• **Working data**
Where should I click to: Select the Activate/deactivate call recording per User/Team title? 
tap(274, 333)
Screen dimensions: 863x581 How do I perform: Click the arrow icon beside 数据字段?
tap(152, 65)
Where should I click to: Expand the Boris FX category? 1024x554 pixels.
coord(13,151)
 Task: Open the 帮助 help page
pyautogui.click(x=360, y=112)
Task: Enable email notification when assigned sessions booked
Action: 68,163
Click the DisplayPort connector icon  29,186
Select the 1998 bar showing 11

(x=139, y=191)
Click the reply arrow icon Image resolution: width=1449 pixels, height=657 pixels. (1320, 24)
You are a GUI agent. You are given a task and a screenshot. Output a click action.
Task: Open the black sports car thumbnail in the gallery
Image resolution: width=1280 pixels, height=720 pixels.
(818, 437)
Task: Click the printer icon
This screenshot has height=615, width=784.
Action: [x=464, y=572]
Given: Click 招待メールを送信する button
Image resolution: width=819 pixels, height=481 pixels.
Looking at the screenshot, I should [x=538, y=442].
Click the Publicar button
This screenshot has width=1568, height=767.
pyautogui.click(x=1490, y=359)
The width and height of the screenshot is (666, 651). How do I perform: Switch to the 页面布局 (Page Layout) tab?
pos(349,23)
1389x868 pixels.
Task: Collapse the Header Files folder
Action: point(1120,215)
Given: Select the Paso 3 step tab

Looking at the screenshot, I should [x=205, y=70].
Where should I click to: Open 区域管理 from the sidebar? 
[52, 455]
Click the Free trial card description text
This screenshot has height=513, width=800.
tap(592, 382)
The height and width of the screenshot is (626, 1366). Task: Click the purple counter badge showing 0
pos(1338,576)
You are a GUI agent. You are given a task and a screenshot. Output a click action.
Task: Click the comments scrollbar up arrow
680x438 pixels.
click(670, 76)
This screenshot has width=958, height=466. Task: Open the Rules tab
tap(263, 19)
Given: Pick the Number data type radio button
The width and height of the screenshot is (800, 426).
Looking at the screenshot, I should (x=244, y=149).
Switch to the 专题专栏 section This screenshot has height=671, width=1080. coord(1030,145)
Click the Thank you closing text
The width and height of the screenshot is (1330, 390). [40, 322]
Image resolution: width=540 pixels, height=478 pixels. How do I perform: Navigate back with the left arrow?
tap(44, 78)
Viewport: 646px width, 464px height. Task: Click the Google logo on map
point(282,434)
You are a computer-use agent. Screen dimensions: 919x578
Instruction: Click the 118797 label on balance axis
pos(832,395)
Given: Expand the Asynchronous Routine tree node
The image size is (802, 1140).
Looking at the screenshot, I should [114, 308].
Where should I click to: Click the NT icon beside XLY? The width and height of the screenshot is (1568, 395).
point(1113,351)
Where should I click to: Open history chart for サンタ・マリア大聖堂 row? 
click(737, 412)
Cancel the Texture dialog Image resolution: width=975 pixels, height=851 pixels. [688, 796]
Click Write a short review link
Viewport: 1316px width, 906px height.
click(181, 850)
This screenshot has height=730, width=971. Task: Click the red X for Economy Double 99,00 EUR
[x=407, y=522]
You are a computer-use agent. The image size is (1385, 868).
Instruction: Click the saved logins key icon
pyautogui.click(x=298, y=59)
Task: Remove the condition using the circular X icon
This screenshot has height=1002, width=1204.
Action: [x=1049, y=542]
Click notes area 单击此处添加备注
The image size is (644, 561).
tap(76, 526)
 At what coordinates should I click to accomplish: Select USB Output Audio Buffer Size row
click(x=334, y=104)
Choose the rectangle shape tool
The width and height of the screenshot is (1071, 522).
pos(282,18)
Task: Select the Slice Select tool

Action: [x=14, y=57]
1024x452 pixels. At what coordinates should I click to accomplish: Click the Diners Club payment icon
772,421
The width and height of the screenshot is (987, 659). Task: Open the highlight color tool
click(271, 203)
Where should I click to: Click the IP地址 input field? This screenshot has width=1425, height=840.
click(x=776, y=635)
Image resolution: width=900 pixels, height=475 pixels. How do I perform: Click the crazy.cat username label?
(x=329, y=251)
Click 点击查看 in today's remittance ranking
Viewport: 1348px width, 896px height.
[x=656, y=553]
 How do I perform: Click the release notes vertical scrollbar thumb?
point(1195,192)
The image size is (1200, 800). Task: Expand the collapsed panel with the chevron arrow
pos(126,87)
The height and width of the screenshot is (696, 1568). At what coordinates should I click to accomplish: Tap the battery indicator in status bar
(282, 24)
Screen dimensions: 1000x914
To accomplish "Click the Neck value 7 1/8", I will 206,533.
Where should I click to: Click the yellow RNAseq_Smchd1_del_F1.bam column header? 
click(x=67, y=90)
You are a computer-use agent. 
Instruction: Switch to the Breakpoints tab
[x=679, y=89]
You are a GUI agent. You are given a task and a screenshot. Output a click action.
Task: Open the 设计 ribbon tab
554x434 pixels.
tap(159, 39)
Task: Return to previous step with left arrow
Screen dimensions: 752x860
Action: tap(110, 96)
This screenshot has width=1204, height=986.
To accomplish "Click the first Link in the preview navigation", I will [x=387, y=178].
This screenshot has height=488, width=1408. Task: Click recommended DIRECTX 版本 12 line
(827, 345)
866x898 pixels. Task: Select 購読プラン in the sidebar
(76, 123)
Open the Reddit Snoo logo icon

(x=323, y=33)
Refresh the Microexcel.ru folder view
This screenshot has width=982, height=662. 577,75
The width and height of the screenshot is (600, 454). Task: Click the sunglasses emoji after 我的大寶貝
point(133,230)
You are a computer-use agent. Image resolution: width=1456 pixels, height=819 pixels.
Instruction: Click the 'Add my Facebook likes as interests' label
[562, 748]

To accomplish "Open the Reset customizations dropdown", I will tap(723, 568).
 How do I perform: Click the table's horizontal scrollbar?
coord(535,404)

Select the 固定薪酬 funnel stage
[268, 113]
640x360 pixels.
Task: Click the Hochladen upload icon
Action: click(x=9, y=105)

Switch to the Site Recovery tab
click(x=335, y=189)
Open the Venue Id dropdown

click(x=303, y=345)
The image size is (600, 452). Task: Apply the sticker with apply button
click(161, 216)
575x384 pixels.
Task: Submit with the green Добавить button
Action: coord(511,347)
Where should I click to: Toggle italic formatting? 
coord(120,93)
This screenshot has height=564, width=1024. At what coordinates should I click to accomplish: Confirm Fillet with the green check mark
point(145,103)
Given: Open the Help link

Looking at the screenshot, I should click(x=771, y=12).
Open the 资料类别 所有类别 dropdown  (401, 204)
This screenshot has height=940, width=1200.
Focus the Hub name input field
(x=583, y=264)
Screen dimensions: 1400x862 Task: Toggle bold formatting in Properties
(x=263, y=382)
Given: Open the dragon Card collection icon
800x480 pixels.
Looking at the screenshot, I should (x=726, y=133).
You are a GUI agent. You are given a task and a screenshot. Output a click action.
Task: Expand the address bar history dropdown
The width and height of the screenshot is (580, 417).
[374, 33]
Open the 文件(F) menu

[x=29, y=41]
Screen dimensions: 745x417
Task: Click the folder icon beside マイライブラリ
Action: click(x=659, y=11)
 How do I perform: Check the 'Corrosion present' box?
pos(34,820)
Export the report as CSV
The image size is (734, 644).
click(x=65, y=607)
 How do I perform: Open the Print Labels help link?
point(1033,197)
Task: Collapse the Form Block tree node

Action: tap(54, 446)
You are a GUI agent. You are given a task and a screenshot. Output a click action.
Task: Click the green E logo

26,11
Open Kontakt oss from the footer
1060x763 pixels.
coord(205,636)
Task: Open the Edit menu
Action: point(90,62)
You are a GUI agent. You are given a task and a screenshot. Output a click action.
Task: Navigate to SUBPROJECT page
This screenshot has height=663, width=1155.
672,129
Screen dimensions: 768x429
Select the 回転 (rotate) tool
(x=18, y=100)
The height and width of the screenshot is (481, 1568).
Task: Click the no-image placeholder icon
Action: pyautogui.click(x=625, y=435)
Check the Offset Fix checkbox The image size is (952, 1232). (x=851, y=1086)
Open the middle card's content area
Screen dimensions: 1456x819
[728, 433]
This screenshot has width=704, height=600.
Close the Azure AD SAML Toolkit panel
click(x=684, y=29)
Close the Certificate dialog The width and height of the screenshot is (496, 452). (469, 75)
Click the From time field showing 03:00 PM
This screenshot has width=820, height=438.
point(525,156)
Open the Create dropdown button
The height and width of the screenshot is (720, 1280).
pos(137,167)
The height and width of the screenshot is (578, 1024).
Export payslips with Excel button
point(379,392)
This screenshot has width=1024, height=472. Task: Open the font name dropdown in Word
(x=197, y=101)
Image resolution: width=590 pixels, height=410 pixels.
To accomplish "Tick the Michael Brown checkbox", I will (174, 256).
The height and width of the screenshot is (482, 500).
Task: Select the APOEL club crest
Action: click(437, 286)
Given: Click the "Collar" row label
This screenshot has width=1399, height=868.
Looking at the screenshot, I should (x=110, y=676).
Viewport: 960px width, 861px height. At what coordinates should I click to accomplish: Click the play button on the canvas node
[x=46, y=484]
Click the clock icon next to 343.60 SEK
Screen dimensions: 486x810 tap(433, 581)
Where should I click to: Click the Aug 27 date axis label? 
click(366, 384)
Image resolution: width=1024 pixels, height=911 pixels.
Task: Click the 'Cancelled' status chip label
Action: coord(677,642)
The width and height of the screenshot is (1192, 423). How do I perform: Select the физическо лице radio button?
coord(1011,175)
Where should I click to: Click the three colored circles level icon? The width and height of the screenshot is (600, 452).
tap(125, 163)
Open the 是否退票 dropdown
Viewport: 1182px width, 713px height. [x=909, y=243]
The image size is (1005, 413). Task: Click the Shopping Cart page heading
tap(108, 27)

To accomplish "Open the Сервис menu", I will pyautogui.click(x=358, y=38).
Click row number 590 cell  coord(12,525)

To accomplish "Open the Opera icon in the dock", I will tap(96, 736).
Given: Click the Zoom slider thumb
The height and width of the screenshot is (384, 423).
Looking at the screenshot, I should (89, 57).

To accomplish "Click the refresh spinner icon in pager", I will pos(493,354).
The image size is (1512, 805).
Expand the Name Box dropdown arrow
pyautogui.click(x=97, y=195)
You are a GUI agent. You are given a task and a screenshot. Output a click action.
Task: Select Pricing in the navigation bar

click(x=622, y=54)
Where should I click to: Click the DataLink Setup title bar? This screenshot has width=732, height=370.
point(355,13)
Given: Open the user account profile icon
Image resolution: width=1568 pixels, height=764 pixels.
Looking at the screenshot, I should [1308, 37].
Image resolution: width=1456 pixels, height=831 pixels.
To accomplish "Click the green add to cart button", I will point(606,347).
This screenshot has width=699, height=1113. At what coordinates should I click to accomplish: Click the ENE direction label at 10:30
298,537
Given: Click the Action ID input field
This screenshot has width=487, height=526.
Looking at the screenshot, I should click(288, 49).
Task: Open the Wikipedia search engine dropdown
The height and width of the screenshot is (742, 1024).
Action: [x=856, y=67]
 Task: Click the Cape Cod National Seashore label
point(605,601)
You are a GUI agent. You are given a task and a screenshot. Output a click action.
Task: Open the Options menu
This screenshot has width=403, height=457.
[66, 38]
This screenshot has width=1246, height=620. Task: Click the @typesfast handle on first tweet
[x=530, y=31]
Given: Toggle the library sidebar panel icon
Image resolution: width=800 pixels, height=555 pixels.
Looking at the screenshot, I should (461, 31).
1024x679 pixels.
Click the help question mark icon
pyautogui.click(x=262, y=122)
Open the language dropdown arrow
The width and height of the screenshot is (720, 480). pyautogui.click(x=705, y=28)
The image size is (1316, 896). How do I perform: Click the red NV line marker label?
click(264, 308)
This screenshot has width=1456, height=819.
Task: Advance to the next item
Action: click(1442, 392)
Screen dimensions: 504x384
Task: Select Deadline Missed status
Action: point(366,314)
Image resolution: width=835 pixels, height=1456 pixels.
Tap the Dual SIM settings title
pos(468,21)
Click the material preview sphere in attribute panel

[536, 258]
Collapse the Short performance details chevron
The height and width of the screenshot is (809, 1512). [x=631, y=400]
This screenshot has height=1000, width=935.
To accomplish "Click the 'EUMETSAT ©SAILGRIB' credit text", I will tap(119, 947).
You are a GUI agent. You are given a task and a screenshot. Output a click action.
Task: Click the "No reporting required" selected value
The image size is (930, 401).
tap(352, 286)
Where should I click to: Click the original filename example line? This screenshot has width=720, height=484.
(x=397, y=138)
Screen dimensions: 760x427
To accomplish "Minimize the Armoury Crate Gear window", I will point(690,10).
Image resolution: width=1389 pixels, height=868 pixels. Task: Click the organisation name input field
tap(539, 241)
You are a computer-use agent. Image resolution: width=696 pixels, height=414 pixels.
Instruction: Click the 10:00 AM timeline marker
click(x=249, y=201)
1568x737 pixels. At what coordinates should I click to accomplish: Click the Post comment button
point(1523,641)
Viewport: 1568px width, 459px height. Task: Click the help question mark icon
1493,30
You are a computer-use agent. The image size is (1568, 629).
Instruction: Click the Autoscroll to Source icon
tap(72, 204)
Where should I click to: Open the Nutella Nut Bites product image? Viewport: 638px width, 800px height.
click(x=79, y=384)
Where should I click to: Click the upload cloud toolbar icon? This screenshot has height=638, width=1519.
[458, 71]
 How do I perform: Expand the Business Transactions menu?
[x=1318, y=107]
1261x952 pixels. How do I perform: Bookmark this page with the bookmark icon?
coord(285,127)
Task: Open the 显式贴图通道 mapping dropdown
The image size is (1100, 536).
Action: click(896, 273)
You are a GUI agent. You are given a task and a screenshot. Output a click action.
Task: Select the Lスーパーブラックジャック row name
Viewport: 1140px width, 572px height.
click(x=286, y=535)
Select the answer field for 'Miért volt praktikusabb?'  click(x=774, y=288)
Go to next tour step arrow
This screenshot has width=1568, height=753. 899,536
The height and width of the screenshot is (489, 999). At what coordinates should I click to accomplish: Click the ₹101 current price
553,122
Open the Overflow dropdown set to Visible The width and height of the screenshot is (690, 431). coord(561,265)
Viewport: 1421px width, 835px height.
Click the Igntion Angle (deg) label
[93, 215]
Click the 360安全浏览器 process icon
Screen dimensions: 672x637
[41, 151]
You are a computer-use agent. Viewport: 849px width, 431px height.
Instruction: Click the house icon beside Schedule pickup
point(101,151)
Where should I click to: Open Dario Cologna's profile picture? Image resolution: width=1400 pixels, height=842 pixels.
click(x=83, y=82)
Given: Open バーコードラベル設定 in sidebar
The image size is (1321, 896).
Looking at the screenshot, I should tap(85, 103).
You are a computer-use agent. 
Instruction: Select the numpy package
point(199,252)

• **What the task asks**
Referring to the material above, set down exactly the lines between the line with "Image resolution: width=1456 pixels, height=831" and the line with "Given: Click the Action ID input field", inclusive, and no other lines.

• **Output of the task**
Image resolution: width=1456 pixels, height=831 pixels.
To accomplish "Click the green add to cart button", I will point(606,347).
This screenshot has width=699, height=1113. At what coordinates should I click to accomplish: Click the ENE direction label at 10:30
298,537
Given: Click the Action ID input field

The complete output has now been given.